_Exercise materials_
::::::

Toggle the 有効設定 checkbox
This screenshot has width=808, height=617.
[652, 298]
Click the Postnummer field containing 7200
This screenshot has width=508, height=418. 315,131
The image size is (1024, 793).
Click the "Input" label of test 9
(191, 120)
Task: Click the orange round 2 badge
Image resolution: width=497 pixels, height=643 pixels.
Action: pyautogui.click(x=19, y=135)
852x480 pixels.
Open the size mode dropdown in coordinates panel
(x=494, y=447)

::::::

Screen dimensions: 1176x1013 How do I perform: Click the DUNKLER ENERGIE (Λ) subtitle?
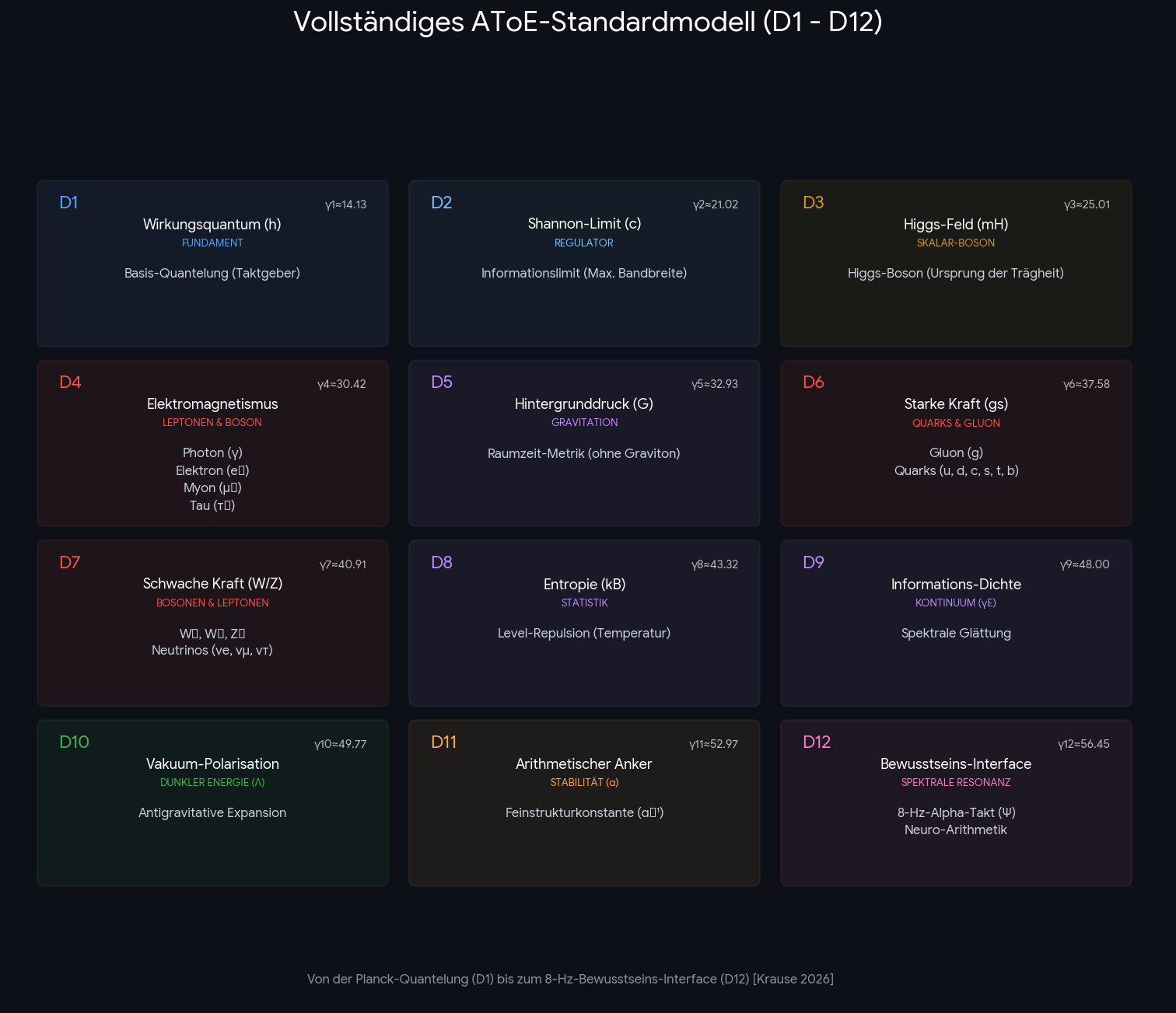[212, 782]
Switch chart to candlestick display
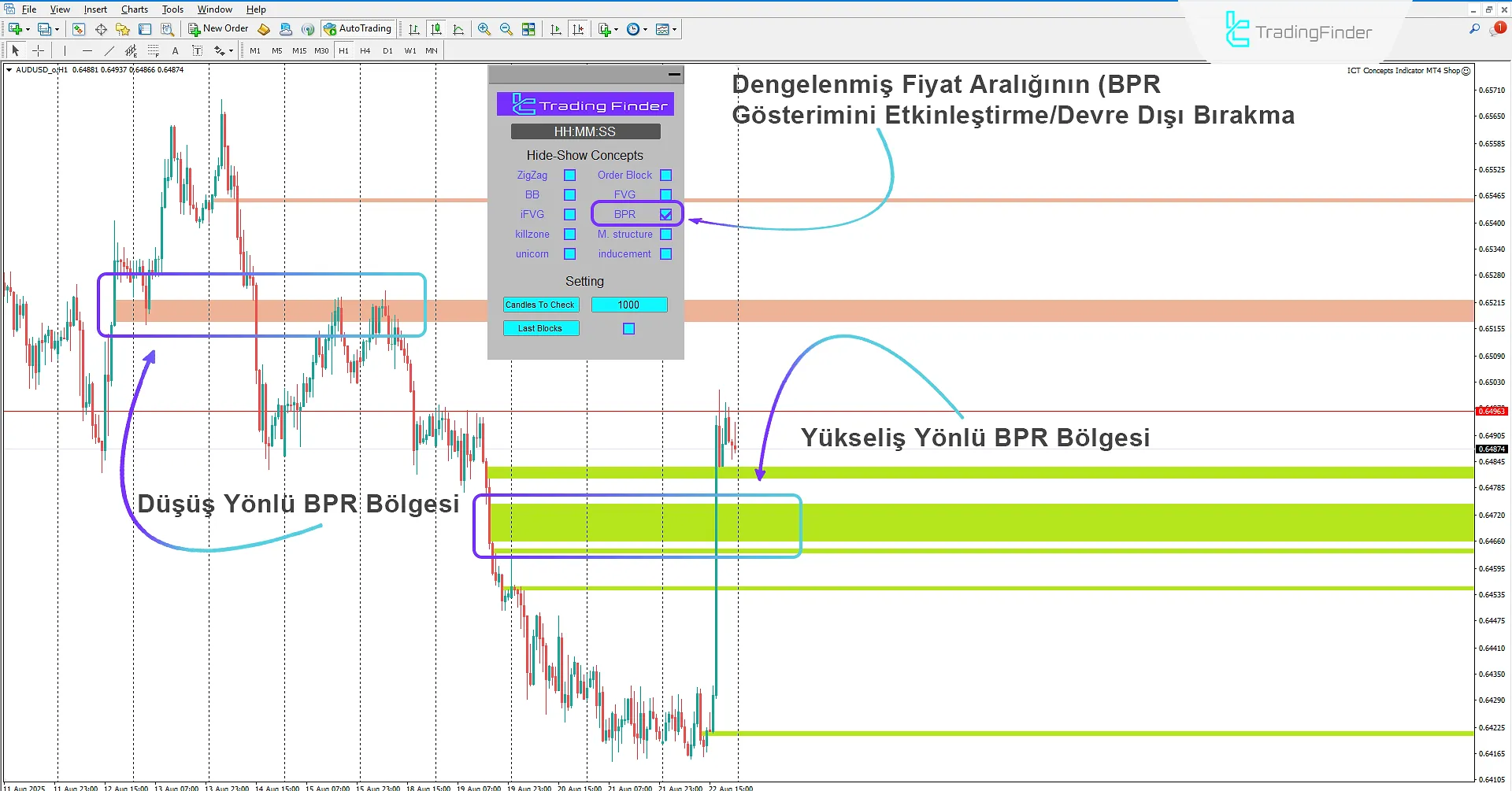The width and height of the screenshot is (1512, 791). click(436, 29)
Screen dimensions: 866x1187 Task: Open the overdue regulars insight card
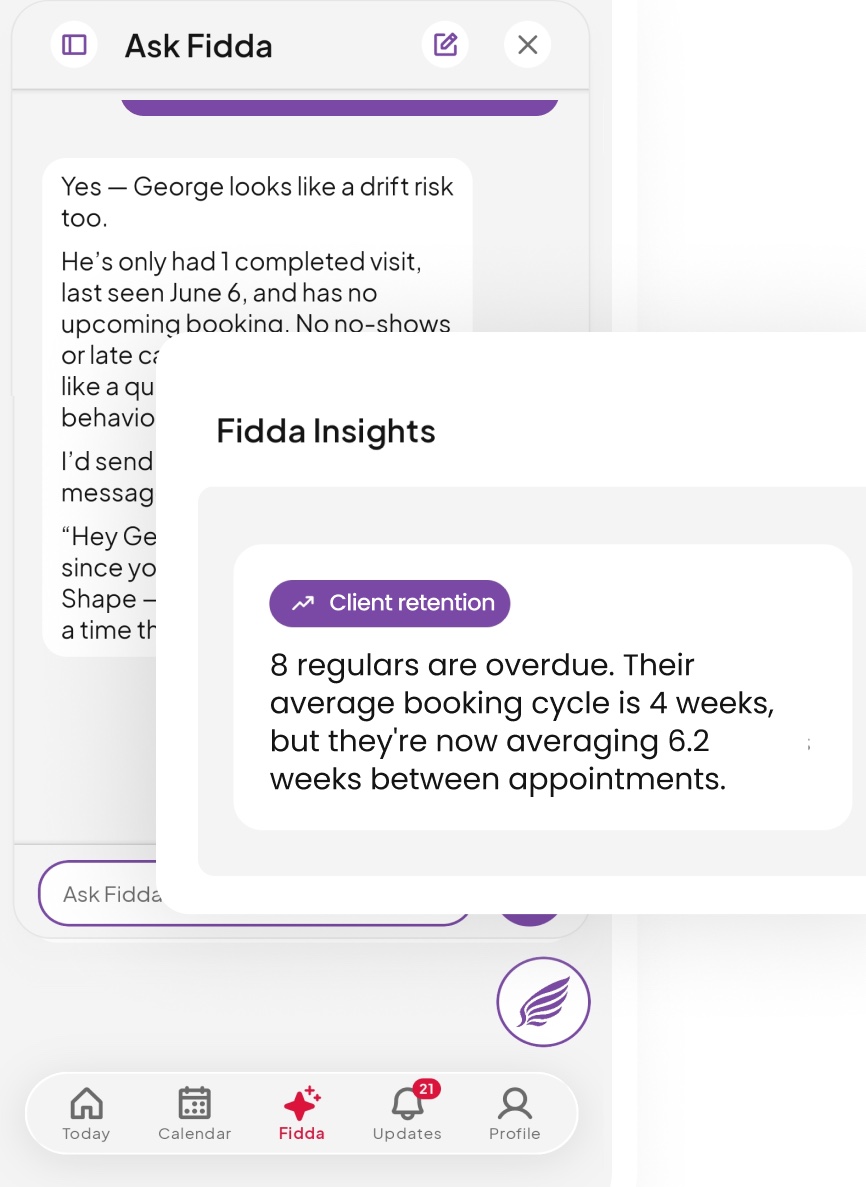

::::::

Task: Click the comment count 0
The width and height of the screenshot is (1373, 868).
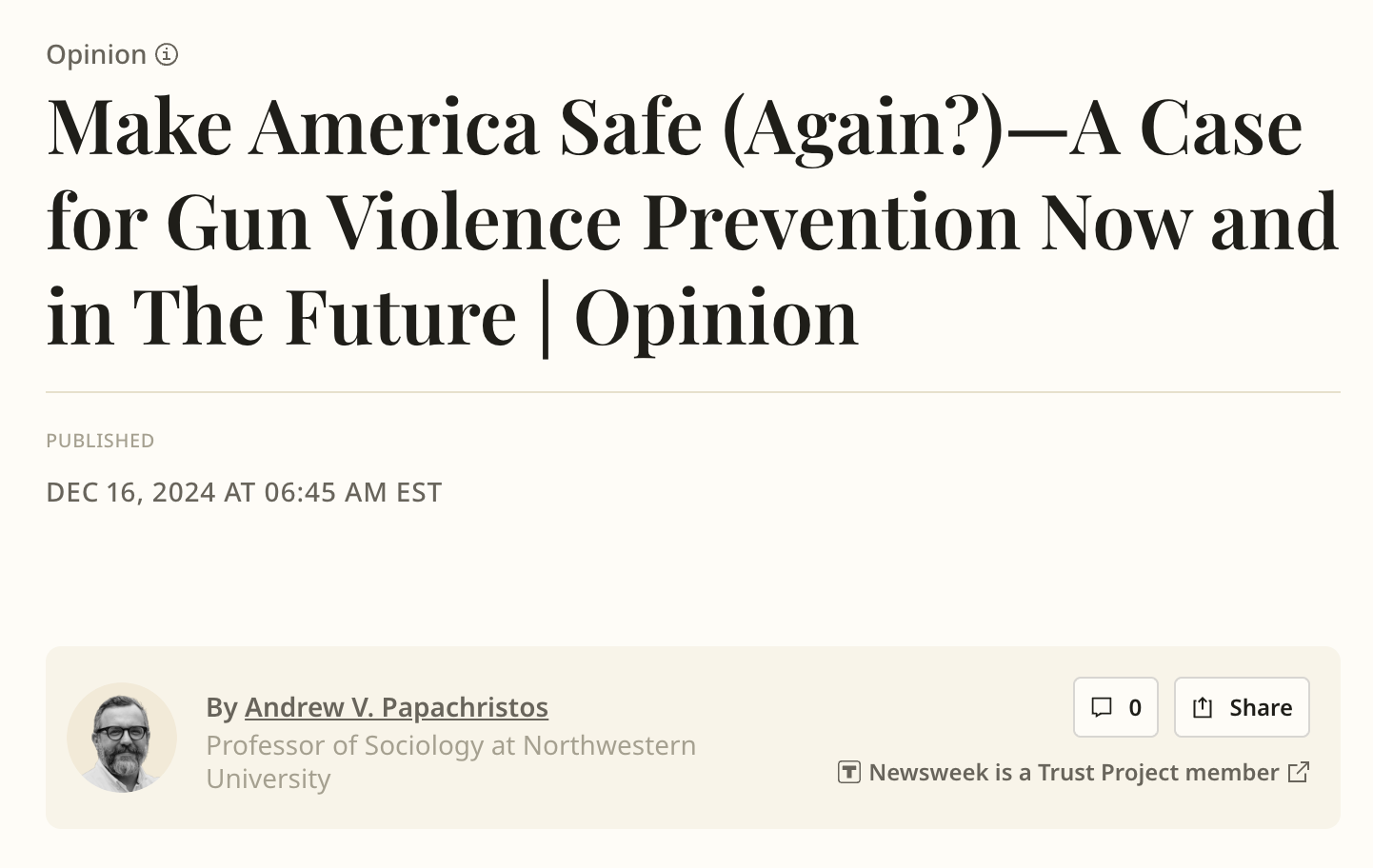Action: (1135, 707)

::::::

_Task details_
Write out exactly the lines above between the one with "Screen dimensions: 1176x1013" and the one with "Screen dimensions: 866x1187", inclusive, with pictures left out.

_Task response_
Screen dimensions: 1176x1013 How do I perform: Click the DUNKLER ENERGIE (Λ) subtitle?
[212, 782]
Switch chart to candlestick display
The width and height of the screenshot is (1512, 791). click(436, 29)
Screen dimensions: 866x1187 Task: Open the overdue regulars insight card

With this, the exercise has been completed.